▶ **EXERCISE INSTRUCTIONS**:
a. Transcribe from the free_pages_prepare() thread, beginning at the words "kernel_poison_pages(page, 1 <<" and stopping after "happen after this.".
b. In the free_pages_prepare() thread, condense the quoted paragraph that begins "So I think you've moved the arch_free_page()" into one or two shorter sentences that keep its main points.
c. Continue the free_pages_prepare() thread from the point where it stops.

▶ **EXCERPTED TEXT**:
=-=-=
Right, something like this above arch_free_page() there?

/*
 * It needs to be just above kernel_map_pages(), as s390 could mark those
 * pages unused and then trigger a fault when accessing.
 */
Andrew Morton Sept. 27, 2019, 9:59 p.m. UTC | #5
On Fri, 27 Sep 2019 17:28:06 -0400 Qian Cai <cai@lca.pw> wrote:

> > 
> > So I think you've moved the arch_free_page() to be after the final
> > thing which can access page contents, yes?  If so, we should have a
> > comment in free_pages_prepare() to attmept to prevent this problem from
> > reoccurring as the code evolves?
> 
> Right, something like this above arch_free_page() there?
> 
> /*
>  * It needs to be just above kernel_map_pages(), as s390 could mark those
>  * pages unused and then trigger a fault when accessing.
>  */

I did this.

--- a/mm/page_alloc.c~mm-page_alloc-fix-a-crash-in-free_pages_prepare-fix
+++ a/mm/page_alloc.c
@@ -1179,7 +1179,13 @@ static __always_inline bool free_pages_p
 		kernel_init_free_pages(page, 1 << order);
 
 	kernel_poison_pages(page, 1 << order, 0);
+	/*
+	 * arch_free_page() can make the page's contents inaccessible.  s390
+	 * does this.  So nothing which can access the page's contents should
+	 * happen after this.
=-=-=
▶ **PROVIDED DATA**:
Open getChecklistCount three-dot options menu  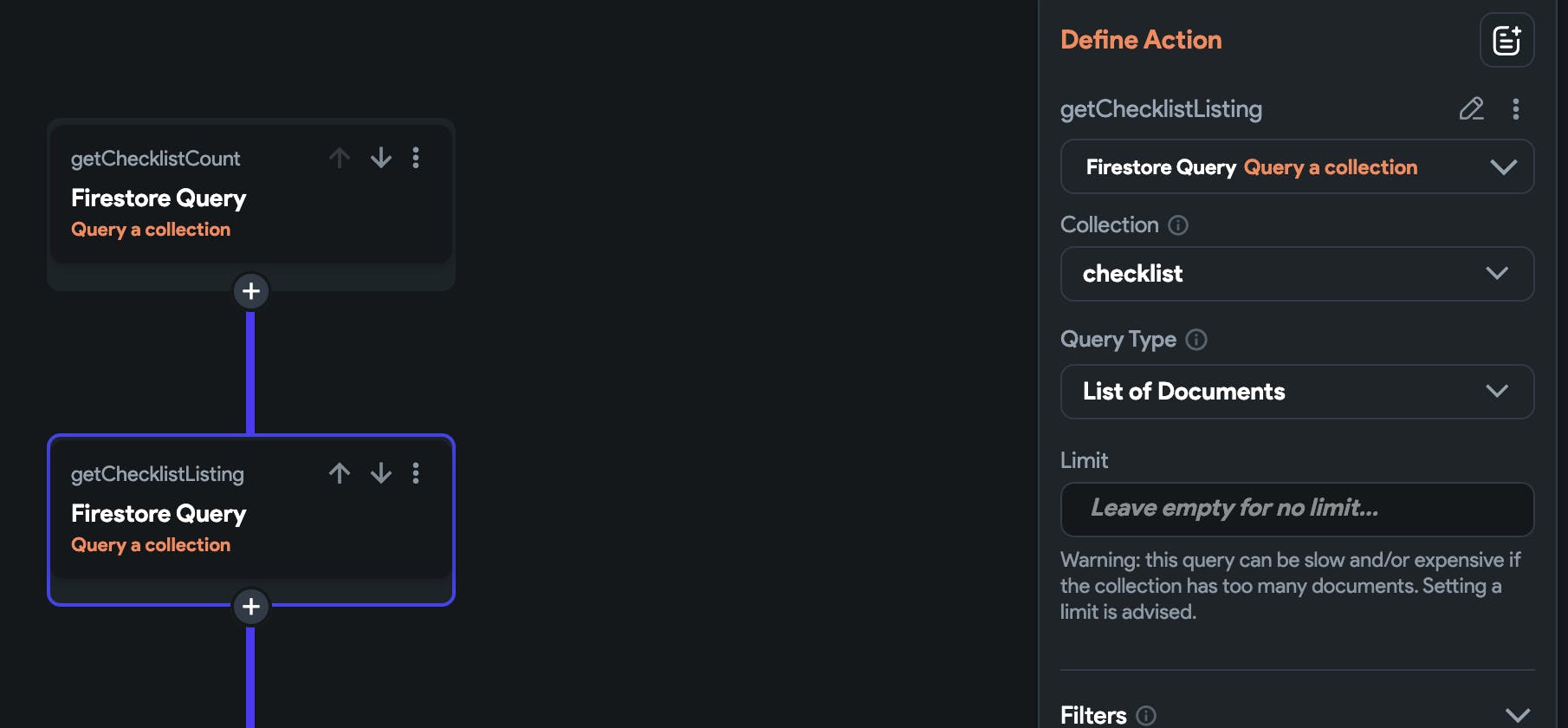pos(416,158)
=-=-=
▶ **SOLVED PROBLEMS**:
a.
kernel_poison_pages(page, 1 << order, 0);
+	/*
+	 * arch_free_page() can make the page's contents inaccessible.  s390
+	 * does this.  So nothing which can access the page's contents should
+	 * happen after this.

b. The writer asks for confirmation that arch_free_page() now comes after the last step that can access page contents. If so, a comment should go in free_pages_prepare() so that the problem does not return as the code changes.

c.
+	 */
 	arch_free_page(page, order);
+
 	if (debug_pagealloc_enabled())
 		kernel_map_pages(page, 1 << order, 0);
Alexander Duyck Sept. 27, 2019, 10:17 p.m. UTC | #6
On Fri, Sep 27, 2019 at 2:59 PM Andrew Morton <akpm@linux-foundation.org> wrote:
>
> On Fri, 27 Sep 2019 17:28:06 -0400 Qian Cai <cai@lca.pw> wrote:
>
> > >
> > > So I think you've moved the arch_free_page() to be after the final
> > > thing which can access page contents, yes?  If so, we should have a
> > > comment in free_pages_prepare() to attmept to prevent this problem from
> > > reoccurring as the code evolves?
> >
> > Right, something like this above arch_free_page() there?
> >
> > /*
> >  * It needs to be just above kernel_map_pages(), as s390 could mark those
> >  * pages unused and then trigger a fault when accessing.
> >  */
>
> I did this.
>
> --- a/mm/page_alloc.c~mm-page_alloc-fix-a-crash-in-free_pages_prepare-fix
> +++ a/mm/page_alloc.c
> @@ -1179,7 +1179,13 @@ static __always_inline bool free_pages_p
>                 kernel_init_free_pages(page, 1 << order);
>
>         kernel_poison_pages(page, 1 << order, 0);
> +       /*
> +        * arch_free_page() can make the page's contents inaccessible.  s390
> +        * does this.  So nothing which can access the page's contents should
> +        * happen after this.
> +        */
>         arch_free_page(page, order);
> +
>         if (debug_pagealloc_enabled())
>                 kernel_map_pages(page, 1 << order, 0);
>

So the question I would have is what is the state of the page after it
has been marked unused and then pulled back in? I'm assuming it will
be all 0s.

I know with the work I am still doing on marking pages as unused this
ends up being an additional item that we will need to pay attention
to, however in our case we will just be initializing the page as zero
if we end up evicting it from the guest.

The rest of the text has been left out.